BEGIN EXERCISE MATERIAL

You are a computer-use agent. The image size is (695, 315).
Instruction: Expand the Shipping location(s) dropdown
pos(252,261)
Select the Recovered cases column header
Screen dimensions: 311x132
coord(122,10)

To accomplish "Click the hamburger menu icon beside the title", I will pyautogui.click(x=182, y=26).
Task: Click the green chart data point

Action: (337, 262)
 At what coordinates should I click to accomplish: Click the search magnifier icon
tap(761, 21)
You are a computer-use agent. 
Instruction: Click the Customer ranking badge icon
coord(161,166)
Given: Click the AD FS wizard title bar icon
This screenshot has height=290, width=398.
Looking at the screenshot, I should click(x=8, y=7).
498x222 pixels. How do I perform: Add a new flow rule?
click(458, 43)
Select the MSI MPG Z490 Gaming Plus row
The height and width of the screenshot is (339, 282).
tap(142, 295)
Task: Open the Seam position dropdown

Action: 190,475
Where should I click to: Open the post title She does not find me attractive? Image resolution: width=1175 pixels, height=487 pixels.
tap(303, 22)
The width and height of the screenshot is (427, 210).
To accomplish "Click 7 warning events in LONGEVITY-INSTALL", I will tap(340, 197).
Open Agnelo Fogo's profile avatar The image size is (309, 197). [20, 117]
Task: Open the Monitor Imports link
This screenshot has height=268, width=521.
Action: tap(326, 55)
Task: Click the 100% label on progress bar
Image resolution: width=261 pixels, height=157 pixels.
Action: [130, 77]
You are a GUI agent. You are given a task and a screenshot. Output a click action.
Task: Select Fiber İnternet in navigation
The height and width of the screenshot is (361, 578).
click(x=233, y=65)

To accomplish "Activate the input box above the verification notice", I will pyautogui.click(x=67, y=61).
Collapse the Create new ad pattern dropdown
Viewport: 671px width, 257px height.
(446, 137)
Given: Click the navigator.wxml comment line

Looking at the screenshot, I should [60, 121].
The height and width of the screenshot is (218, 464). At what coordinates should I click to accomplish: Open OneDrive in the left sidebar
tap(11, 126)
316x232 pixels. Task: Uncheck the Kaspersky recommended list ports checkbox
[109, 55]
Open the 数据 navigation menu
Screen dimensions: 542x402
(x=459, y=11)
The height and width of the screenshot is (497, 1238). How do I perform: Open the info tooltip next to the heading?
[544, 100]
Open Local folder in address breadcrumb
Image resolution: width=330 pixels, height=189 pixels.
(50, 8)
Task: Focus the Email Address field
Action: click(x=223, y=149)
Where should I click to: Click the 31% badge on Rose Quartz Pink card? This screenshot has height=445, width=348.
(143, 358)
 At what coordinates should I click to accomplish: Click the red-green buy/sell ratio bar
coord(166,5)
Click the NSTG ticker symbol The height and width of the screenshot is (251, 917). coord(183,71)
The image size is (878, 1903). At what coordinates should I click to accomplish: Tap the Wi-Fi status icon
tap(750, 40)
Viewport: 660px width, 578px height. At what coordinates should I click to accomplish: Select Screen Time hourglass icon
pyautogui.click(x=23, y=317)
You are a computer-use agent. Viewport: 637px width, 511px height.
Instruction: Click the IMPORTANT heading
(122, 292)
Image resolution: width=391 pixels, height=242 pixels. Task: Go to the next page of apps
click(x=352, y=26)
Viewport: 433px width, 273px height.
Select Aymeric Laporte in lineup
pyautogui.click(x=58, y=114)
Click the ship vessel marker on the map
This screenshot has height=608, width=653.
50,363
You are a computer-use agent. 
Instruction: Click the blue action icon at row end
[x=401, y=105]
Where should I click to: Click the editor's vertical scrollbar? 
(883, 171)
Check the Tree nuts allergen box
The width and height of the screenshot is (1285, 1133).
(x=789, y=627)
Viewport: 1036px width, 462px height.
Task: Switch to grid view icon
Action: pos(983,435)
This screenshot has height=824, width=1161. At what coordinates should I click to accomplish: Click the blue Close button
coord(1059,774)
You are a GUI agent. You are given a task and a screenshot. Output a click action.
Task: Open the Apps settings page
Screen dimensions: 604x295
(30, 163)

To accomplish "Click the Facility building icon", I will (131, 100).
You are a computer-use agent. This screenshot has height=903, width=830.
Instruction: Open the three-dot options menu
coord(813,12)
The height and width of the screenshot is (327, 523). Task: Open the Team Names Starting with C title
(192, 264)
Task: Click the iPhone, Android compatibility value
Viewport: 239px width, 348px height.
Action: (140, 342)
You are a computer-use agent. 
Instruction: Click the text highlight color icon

END EXERCISE MATERIAL

**YOUR TASK**: Set down each line of the material above without a single alteration.

**RESULT FOR THIS EXERCISE**:
You are a computer-use agent. The image size is (695, 315).
Instruction: Expand the Shipping location(s) dropdown
pos(252,261)
Select the Recovered cases column header
Screen dimensions: 311x132
coord(122,10)

To accomplish "Click the hamburger menu icon beside the title", I will pyautogui.click(x=182, y=26).
Task: Click the green chart data point

Action: (337, 262)
 At what coordinates should I click to accomplish: Click the search magnifier icon
tap(761, 21)
You are a computer-use agent. 
Instruction: Click the Customer ranking badge icon
coord(161,166)
Given: Click the AD FS wizard title bar icon
This screenshot has height=290, width=398.
Looking at the screenshot, I should click(x=8, y=7).
498x222 pixels. How do I perform: Add a new flow rule?
click(458, 43)
Select the MSI MPG Z490 Gaming Plus row
The height and width of the screenshot is (339, 282).
tap(142, 295)
Task: Open the Seam position dropdown

Action: 190,475
Where should I click to: Open the post title She does not find me attractive? Image resolution: width=1175 pixels, height=487 pixels.
tap(303, 22)
The width and height of the screenshot is (427, 210).
To accomplish "Click 7 warning events in LONGEVITY-INSTALL", I will tap(340, 197).
Open Agnelo Fogo's profile avatar The image size is (309, 197). [20, 117]
Task: Open the Monitor Imports link
This screenshot has height=268, width=521.
Action: tap(326, 55)
Task: Click the 100% label on progress bar
Image resolution: width=261 pixels, height=157 pixels.
Action: [130, 77]
You are a GUI agent. You are given a task and a screenshot. Output a click action.
Task: Select Fiber İnternet in navigation
The height and width of the screenshot is (361, 578).
click(x=233, y=65)

To accomplish "Activate the input box above the verification notice", I will pyautogui.click(x=67, y=61).
Collapse the Create new ad pattern dropdown
Viewport: 671px width, 257px height.
(446, 137)
Given: Click the navigator.wxml comment line

Looking at the screenshot, I should [60, 121].
The height and width of the screenshot is (218, 464). At what coordinates should I click to accomplish: Open OneDrive in the left sidebar
tap(11, 126)
316x232 pixels. Task: Uncheck the Kaspersky recommended list ports checkbox
[109, 55]
Open the 数据 navigation menu
Screen dimensions: 542x402
(x=459, y=11)
The height and width of the screenshot is (497, 1238). How do I perform: Open the info tooltip next to the heading?
[544, 100]
Open Local folder in address breadcrumb
Image resolution: width=330 pixels, height=189 pixels.
(50, 8)
Task: Focus the Email Address field
Action: click(x=223, y=149)
Where should I click to: Click the 31% badge on Rose Quartz Pink card? This screenshot has height=445, width=348.
(143, 358)
 At what coordinates should I click to accomplish: Click the red-green buy/sell ratio bar
coord(166,5)
Click the NSTG ticker symbol The height and width of the screenshot is (251, 917). coord(183,71)
The image size is (878, 1903). At what coordinates should I click to accomplish: Tap the Wi-Fi status icon
tap(750, 40)
Viewport: 660px width, 578px height. At what coordinates should I click to accomplish: Select Screen Time hourglass icon
pyautogui.click(x=23, y=317)
You are a computer-use agent. Viewport: 637px width, 511px height.
Instruction: Click the IMPORTANT heading
(122, 292)
Image resolution: width=391 pixels, height=242 pixels. Task: Go to the next page of apps
click(x=352, y=26)
Viewport: 433px width, 273px height.
Select Aymeric Laporte in lineup
pyautogui.click(x=58, y=114)
Click the ship vessel marker on the map
This screenshot has height=608, width=653.
50,363
You are a computer-use agent. 
Instruction: Click the blue action icon at row end
[x=401, y=105]
Where should I click to: Click the editor's vertical scrollbar? 
(883, 171)
Check the Tree nuts allergen box
The width and height of the screenshot is (1285, 1133).
(x=789, y=627)
Viewport: 1036px width, 462px height.
Task: Switch to grid view icon
Action: pos(983,435)
This screenshot has height=824, width=1161. At what coordinates should I click to accomplish: Click the blue Close button
coord(1059,774)
You are a GUI agent. You are given a task and a screenshot. Output a click action.
Task: Open the Apps settings page
Screen dimensions: 604x295
(30, 163)

To accomplish "Click the Facility building icon", I will (131, 100).
You are a computer-use agent. This screenshot has height=903, width=830.
Instruction: Open the three-dot options menu
coord(813,12)
The height and width of the screenshot is (327, 523). Task: Open the Team Names Starting with C title
(192, 264)
Task: Click the iPhone, Android compatibility value
Viewport: 239px width, 348px height.
Action: (140, 342)
You are a computer-use agent. 
Instruction: Click the text highlight color icon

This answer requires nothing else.